Très récemment, j'ai envoyé une lettre, dont je voulais qu'elle exclue de fait toute possibilité de réconciliation, qu'elle soit, au sens strict, impardonnable. Contrairement à mon ami Castagno, je préfère oublier ce qui me rend certaines personnes insupportables. Si je continuais de les fréquenter, même un peu, cette radicale disconvenance me gâcherait la vie. Je n'ai plus assez de force vitale. Ce n'est pas tant que je veuille oublier ce qui me les rendait infréquentables, mais je suis bien obligé de constater que l'oubli a des vertus émollientes.

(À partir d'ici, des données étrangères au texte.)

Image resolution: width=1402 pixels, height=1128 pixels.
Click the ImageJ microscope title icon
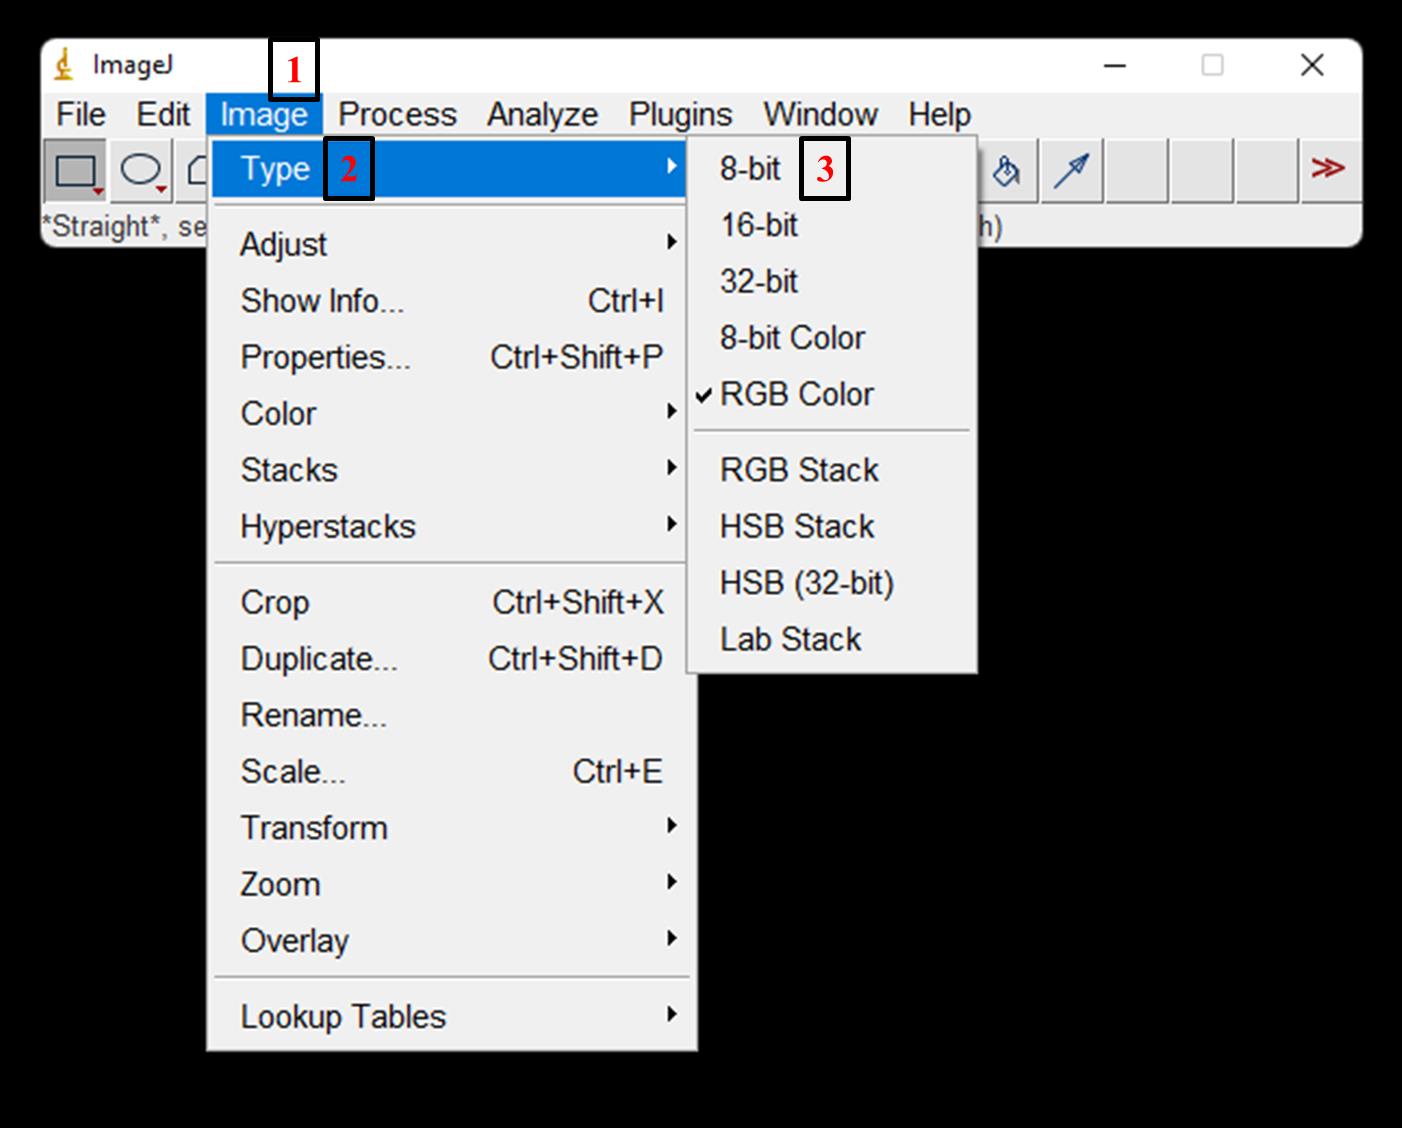click(65, 65)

Ce qui m'étonne le plus, c'est la propension qu'ont certains (dont celle à qui j'ai envoyé la lettre dont je parle plus haut) à se conduire de la dernière des façons, sans voir que cela nous interdit de fait d'entretenir la moindre relation avec eux. Ils reviennent, quelques jours ou quelques semaines après s'être conduits comme des gougnafiers (et je suis gentil), la gueule enfarinée, et reprennent la conversation là où elle en était restée, comme si de rien n'était. « Coucou c'est moi ! » Je crois que ces êtres se meuvent dans un monde où la parole n'a aucune valeur, n'est lestée d'aucune contrepartie. Ce qu'ils disent ou rien…

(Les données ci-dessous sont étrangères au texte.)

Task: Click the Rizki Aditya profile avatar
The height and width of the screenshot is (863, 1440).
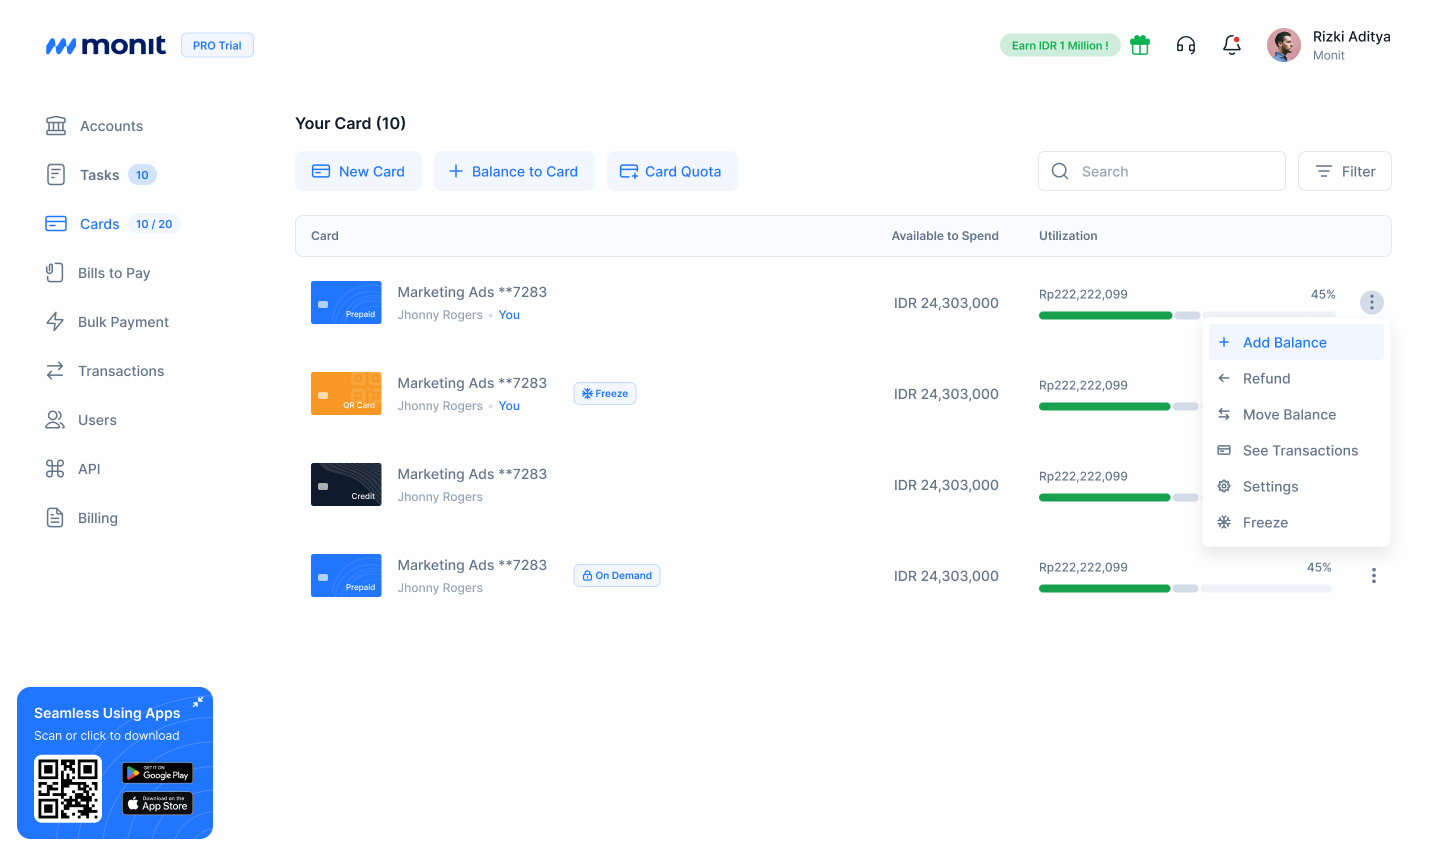Action: [1284, 45]
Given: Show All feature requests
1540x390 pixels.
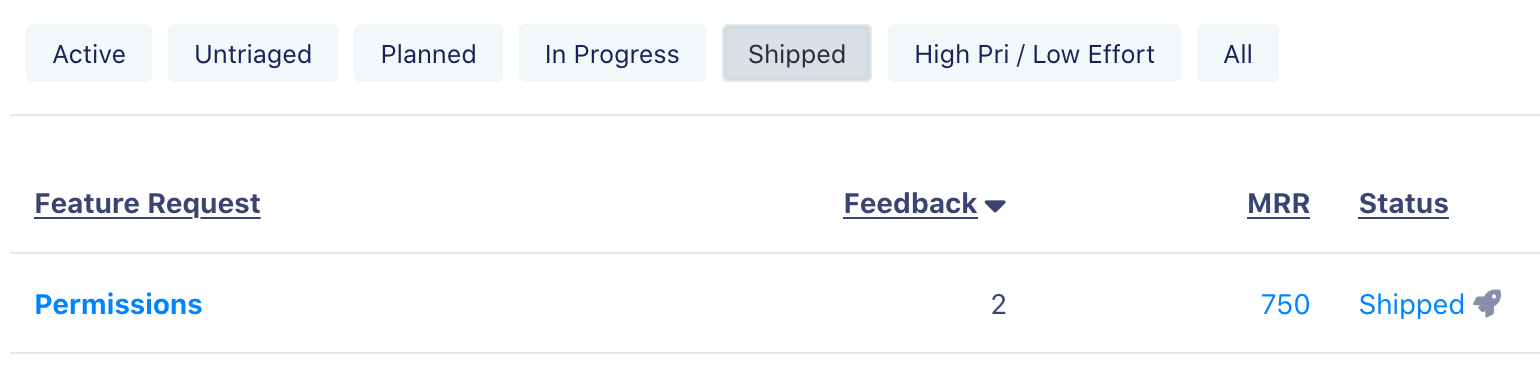Looking at the screenshot, I should [1238, 54].
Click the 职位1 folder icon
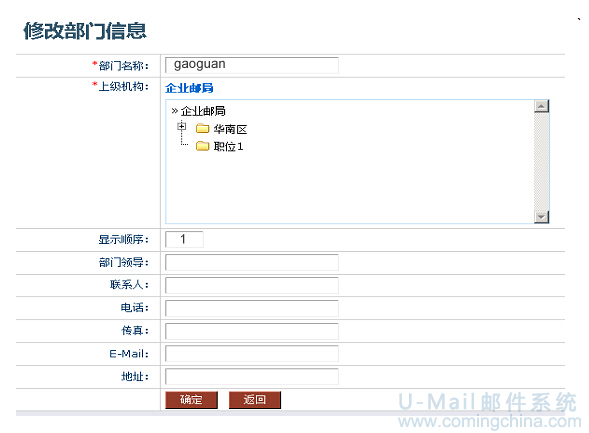The image size is (589, 433). pos(202,146)
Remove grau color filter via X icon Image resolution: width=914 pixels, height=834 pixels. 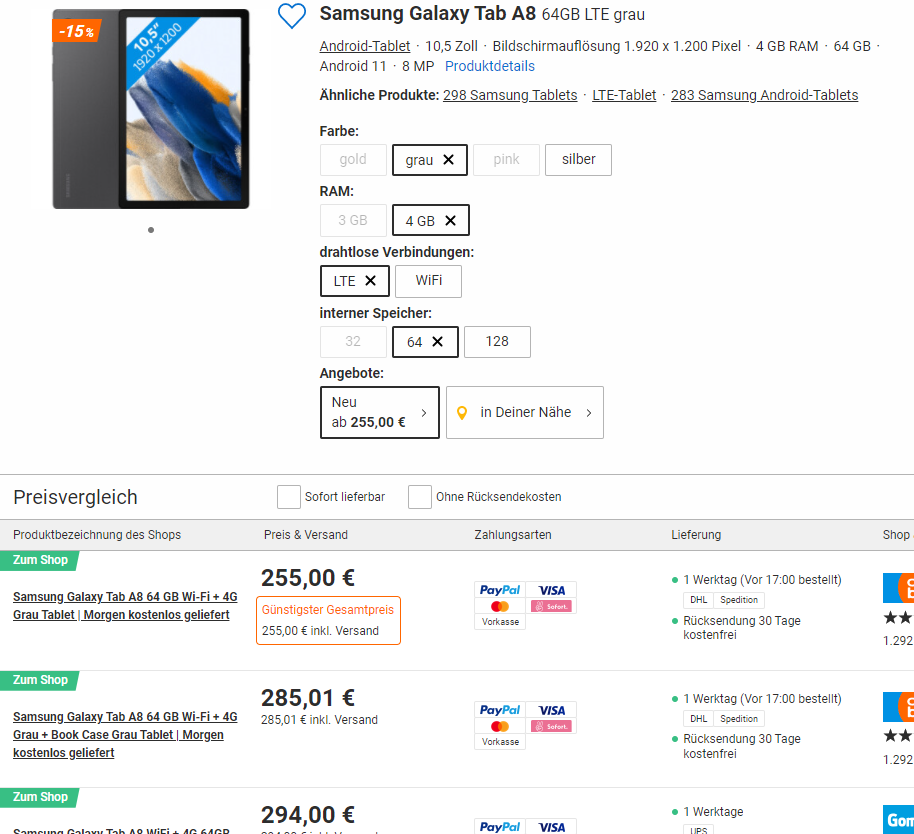tap(448, 160)
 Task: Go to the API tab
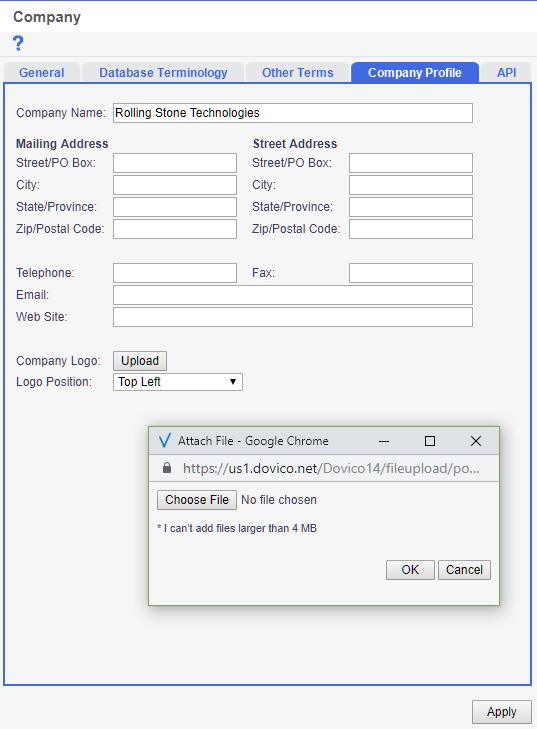(x=506, y=73)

On le voit, la brouille est une affaire indémerdable. Qu'on se brouille ou qu'on se débrouille, qu'on se rebrouille ou qu'on se redébrouille, la (ré)solution court toujours plus vite que nous. C'est en amont qu'il aurait fallu agir, ou plutôt non agir, en ne croisant pas ceux avec qui il était évident dès l'origine que la brouille serait la seule issue-sans-issue. Le paradoxe est qu'il n'y a pas plus blessant pour l'autre que de se savoir oublié tout à fait. Ma mère est morte quelques mois après avoir "fait un AVC". Je sais l'immense douleur de voir face à soi l'être qui nous aimait le plus ne pas nous reconnaître. Tout à coup, nous cessons d'exister dans ce regard-là, et c'est la moitié de nous qui meurt.
« Rompre, c'est accorder l'absolution. » « Restons bons amis, ne faisons pas connaissance. » Il me plaît ici de rapprocher deux écrivains que j'admire.
((*) Vincent Castagno tient à ce "s", à « irréconciliables », je respecte donc sa graphie, qui me semble une erreur.)